In designing remote-sensing systems, performance metrics must be linked to design parameters to flow requirements into hardware specifications. Aerospace has developed tools that comprehensively model the complex interaction of these metrics and parameters.

Electro-optical remote-sensing systems are built to do specific jobs—for example, to make meteorological measurements, to characterize Earth's climate, to track patterns of land use, or to collect high-quality imagery. It is the systems engineer's task to determine what characteristics a proposed system must have to fulfill its mission. To do so, the engineer must "flow down" requirements from the mission level to the sensor as a whole, from the sensor to its components, and from components to subcomponents. Aerospace has developed tools and expertise to facilitate this complex process.

Performance Goals

In most cases, top-level system performance must be expressed in quantitative terms in order to flow down requirements. In the case of a meteorological sensor, performance might be specified in terms of the desired accuracy of surface reflectance or surface temperature measurements. For an imaging sensor, performance might be specified in terms of a quantitative metric such as the National Image Interpretability Rating System (NIIRS), which grades images based on their usefulness in performing analytic tasks.

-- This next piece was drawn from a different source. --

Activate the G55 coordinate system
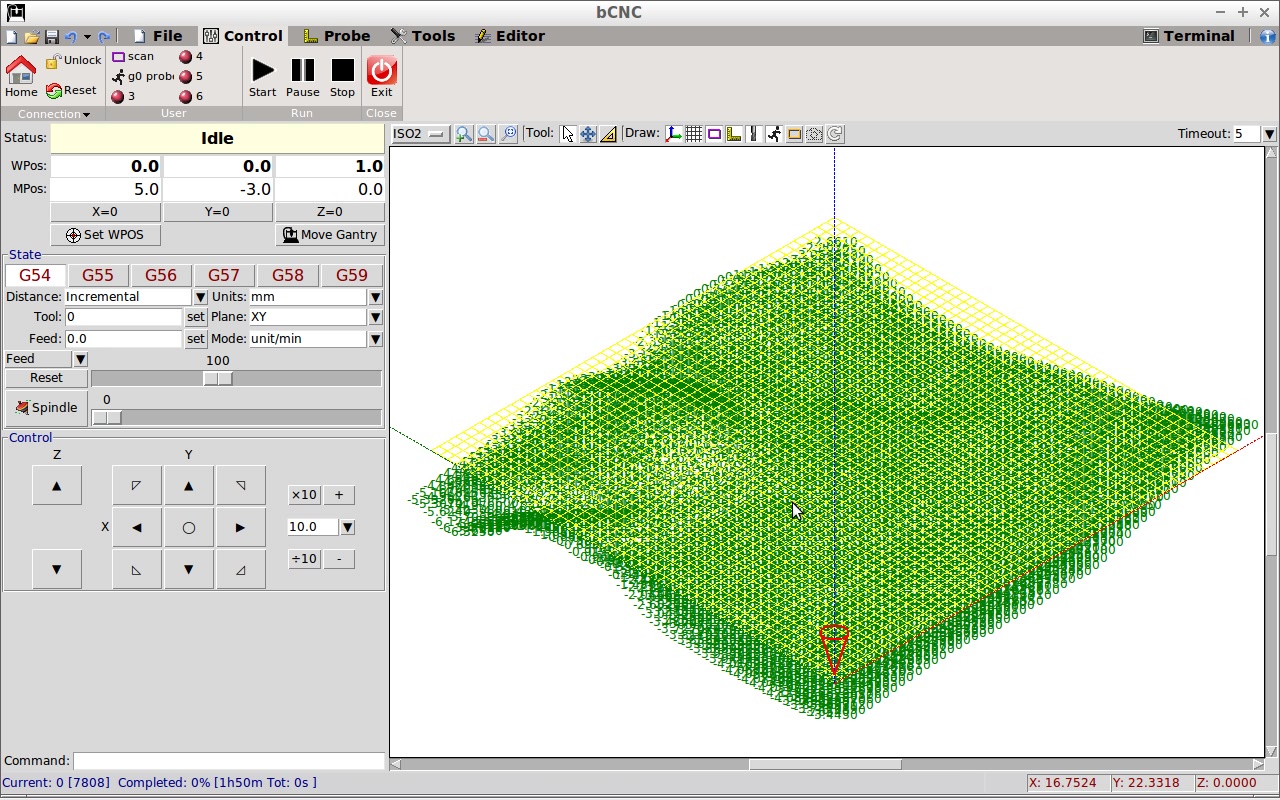 (x=98, y=274)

Once presented with a quantitative top-level requirement, the systems engineer determines which hardware would be suitable based on standard performance metrics. Such metrics are many and varied.

A large class of metrics appropriate to radiometric and imaging systems are those related to signal-to-noise ratio, which must be high enough to confidently distinguish the lowest signal of interest from spurious features caused by electronic noise or the inherent fluctuations of the signal. The signal-to-noise ratio itself may be the preferred metric, or it may be replaced by a "noise-equivalent" quantity, such as noise-equivalent delta reflectance or noise-equivalent temperature difference. A noise-equivalent quantity represents the input signal level required to achieve a signal-to-noise ratio of exactly 1. It is convenient because it presents the noise in the units of the signal. All of these metrics set constraints on the hardware. For example, to maximize the signal, the detectors must be large (to collect the most light possible) and the optics must be highly reflective and fast (i.e., have a low ratio of focal length to aperture); to minimize noise, the detectors must be cooled, stray light must be held to a minimum, and so forth.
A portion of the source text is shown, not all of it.